A few years after, in 1997, Hi-Tech professionals developed Anmana. Before the turn of the century, there were a number of options, with varied capabilities, on offer for people to choose one from — Orcosoft Borno, Adarsha Bangla, Bhasha Sainik, Natural Bangla developed by CDS-IT, Lekhak, Bangla 2000 and the like, coupled with some programs that allowed users to type texts with mouse clicks; 8 Phalgun, released in 1998 by Microtek, and Duranta Bangla, which came out in 1999, were two examples of this kind. But almost all of the late entrants failed to gain any notable market share as did other add-ons developed by Access Ltd, Micrologic, Flora Limited, etc. None of them could make any dent in the market already dominated by Bijoy, Lekhani, Proshika and Barnana.

While all this that happened on the user side left the sphere of Bangla computing with a horde of programs and more than a hundred fonts, what became the most troublesome issue is the various font encodings that the developers used in laying out their fonts, mostly TrueType. There were more than a dozen font encodings, which are basically graphical forms of Bangla letters or part of letters placed in a certain order in a file that had 256 places, but the use of 190 or so of them was allowed. This soon made texts processed with individual programs unintelligible to one another, creating a Tower of Babel. The problem of interoperability of text or electronic data interchange could have been effectively solved if the government had taken the right approach when it set up a committee for the implementation of the Bangla language on computers in 1987.

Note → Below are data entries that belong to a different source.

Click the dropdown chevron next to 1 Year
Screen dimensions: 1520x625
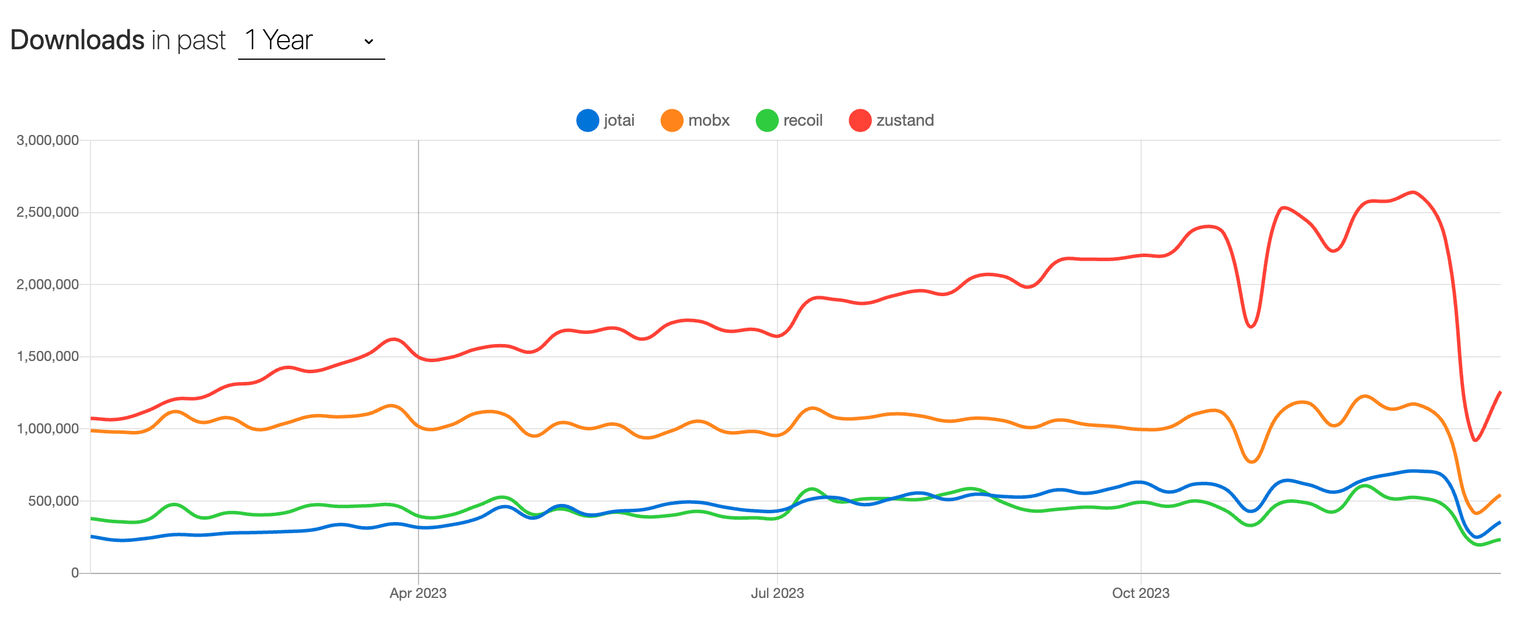pyautogui.click(x=368, y=42)
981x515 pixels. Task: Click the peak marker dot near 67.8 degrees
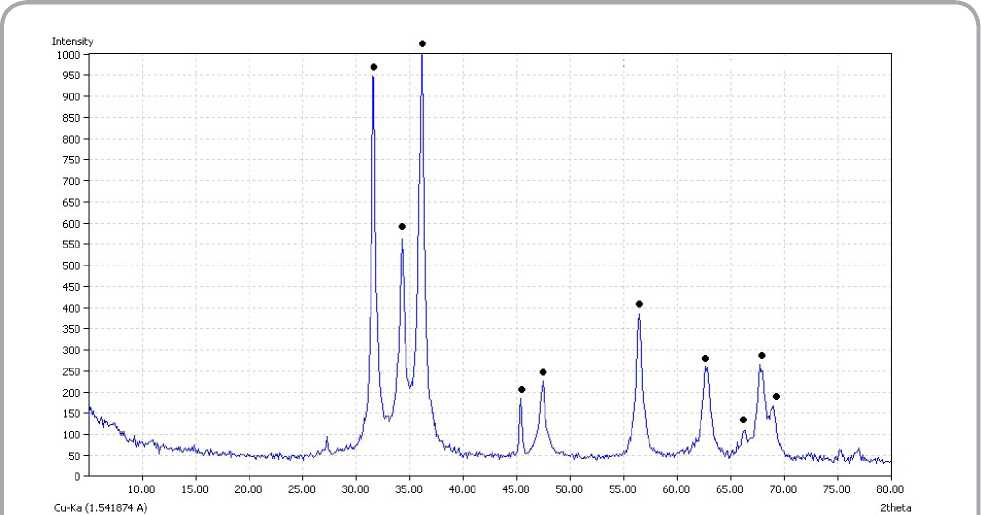[x=761, y=355]
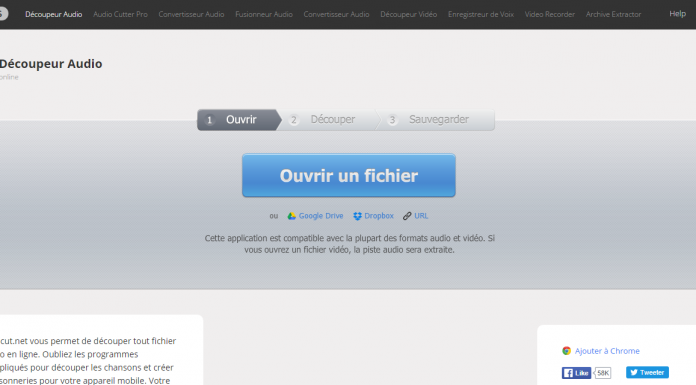This screenshot has height=385, width=696.
Task: Open the Archive Extractor tool
Action: coord(613,14)
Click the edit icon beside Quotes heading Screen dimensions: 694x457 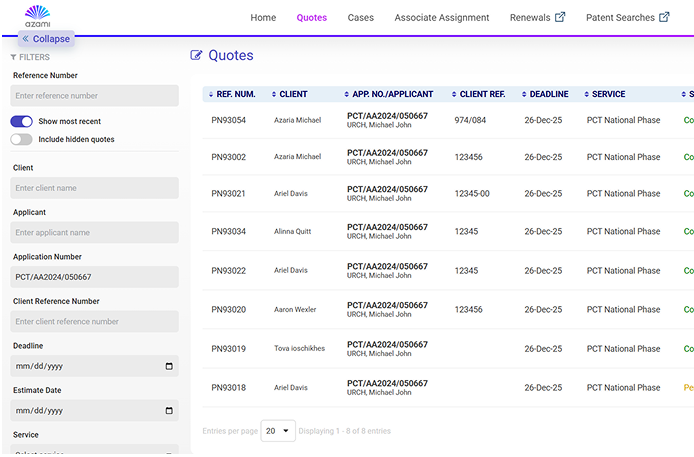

But, by the mid-1990s, the situation curdled enough to create effective hurdles to a meaningful resolution of code page issues. Indolence, and even inadequacy, on part of the government, the emergence of traders dealing in electronic typewriters, early birds in the word-processing and add-on trade, and the formation of a software services group lent enough strength to the opposition of anything that could prove good in Bangla computing. The government set up the National Computer Committee in 1983 which was meant more to control the use of computers. With some deregulations, the entity was turned into the National Computer Board in 1988. It became the National Computer Council in 1990 with an ordinance.

The committee on the implementation of the Bangla language on computers kept floundering until 1992. All the while the committee flustered about what to do to design a standard Bangla keyboard overlay or a code set for Bangla characters, agencies in India, especially the Department of Electronics and the Centre for Development of Advanced Computing, did the research and work on laying out a common code page for most of the Indian, or Indic, languages. It had begun work in 1986, a year before Bangladesh set up the committee. The Bureau of Indian Standards published the first code page for Indic languages, which included Bangla, in 1991 after the work that spanned from 1986 to 1988. It was formally named BIS 13194:1991, or the Indian Standard Code for Information Interchange, modelled on the name of ASCII or the American Standard Code for Information Interchange that has been in existence and use since 1963, initially named as ASA X3.4-1963, which underwent two minor revisions.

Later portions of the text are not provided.